Du racisme latent au racisme violent
L’agression mortelle dont a été victime Chaolin Zhang est la partie visible de l’iceberg. Car avant cette violence flagrante et terrifiante, il y a ce que Rui Wang appelle le racisme « latent ». Ils se remémore les surnoms dont on a pu l’affubler dans sa jeunesse, du « chinetoque » aux expressions encore plus stigmatisantes, et raconte combien le mal commence ici.
« On nous colle une image, on nous fait rentrer dans une case et il devient impossible d’en sortir tellement les préjugés sont fortement ancrés dans l’inconscient.
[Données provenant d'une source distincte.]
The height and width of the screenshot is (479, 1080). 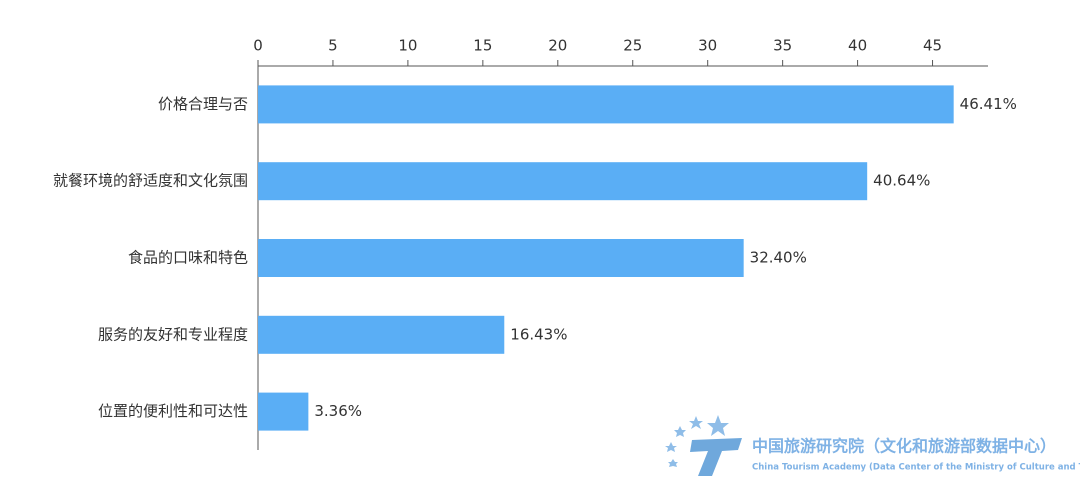 What do you see at coordinates (778, 258) in the screenshot?
I see `data-label: 32.40%` at bounding box center [778, 258].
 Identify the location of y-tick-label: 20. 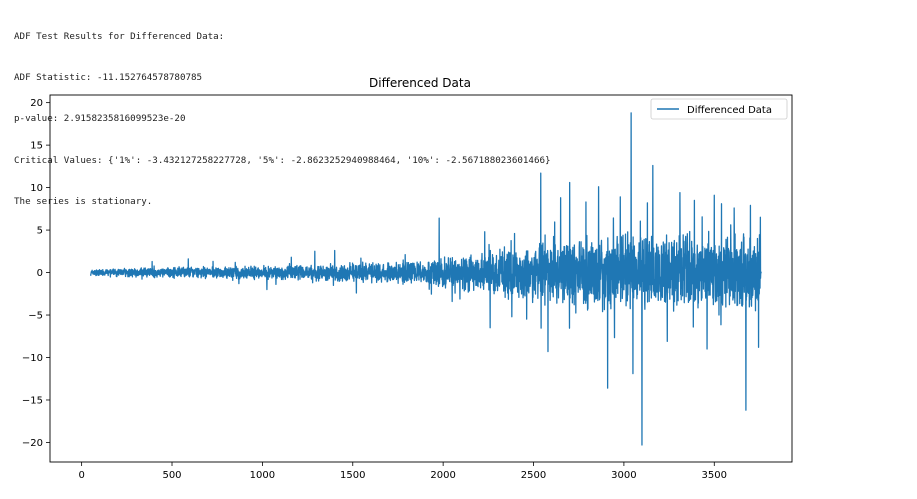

Cette marginalisation excluante, je pense que toutes les personnes de couleur la subissent. Et c’est d’abord contre cela que je me révolte.”
Il admet avoir été abstentionniste lors des dernières présidentielles. Séduit par aucun programme, trouvant que “rien n’était à la hauteur de ce qu’on attendait pour le pays”. Conscient de ce qu’il a initié, conscient d’avoir participé à faire exister médiatiquement sa communauté et engendré une mobilisation générale, peut-être pense-t-il incarner une sorte de renouveau. Il se positionne en rupture avec les générations de ses parents et grands-parents.
« Nos vieux sont habitués à faire des courbettes, et il faut dire que dans leur pays d’origine, qui ne sont pas les plus démocratiques, on ne les invitait pas trop à exprimer leur désaccord, argue-t-il. Nous, on en a marre et on refuse cet asservissement. On n’est pas obligé de tout accepter. Alors on a pris la parole et on a entraîné nos vieux avec nous. Aujourd’hui, nous sommes tous réunis pour la même cause ».
Régularisé grâce à Saint-Bernard
1997, en France. Jean-Pierre Chevènement est nommé ministre de l’Intérieur du gouvernement Jospin. La circulaire du 24 juin 1997, passée un an après l’expulsion de l’église Saint-Bernard, aboutit alors à la régularisation de 100 000 sans-papiers sur 140 000 demandes. Rui Wang s’en souvient, sa famille en faisait partie. “Coup de théâtre, la gauche prend le pouvoir !, raconte-t-il. Je me rappelle que lorsqu’on a obtenu les papiers, notre condition de vie s’est améliorée. On a déménagé à Bagnolet, je dormais dans le salon mais j’avais l’impression d’être un roi. Et la Coupe du monde, je l’ai regardée dans ce nouvel appartement ».
Il est scolarisé en CLIN (classe d’initiation pour les non-francophones) à l’âge de 8 ans et apprend le français à l’école. Il coule ses années lycée dans le XIXe arrondissement, dans l’établissement Henry Bergson classé en 2015 103e sur 109 au niveau départemental, en termes de qualité d’enseignement. Il obtient un bac S, avec un dossier assez solide pour être accepté à Paris-Dauphine où il avait postulé sans trop d’espoir, alors que la conseillère d’orientation lui avait suggéré d’envoyer sa candidature « puisque c’était gratuit« .
Rui Wang voulait réussir. Aujourd’hui il veut accomplir. Alors qu’il poursuit son bac+5, spécialisé dans la gestion immobilière, il fonde l’AJCF en 2009. Et en 2016, il la présente ainsi : « L’Association veut donner une structure pour la jeunesse. Je veux que les jeunes sentent qu’ils font partie de l’aventure et qu’ils peuvent contribuer à changer le monde.” Un beau programme.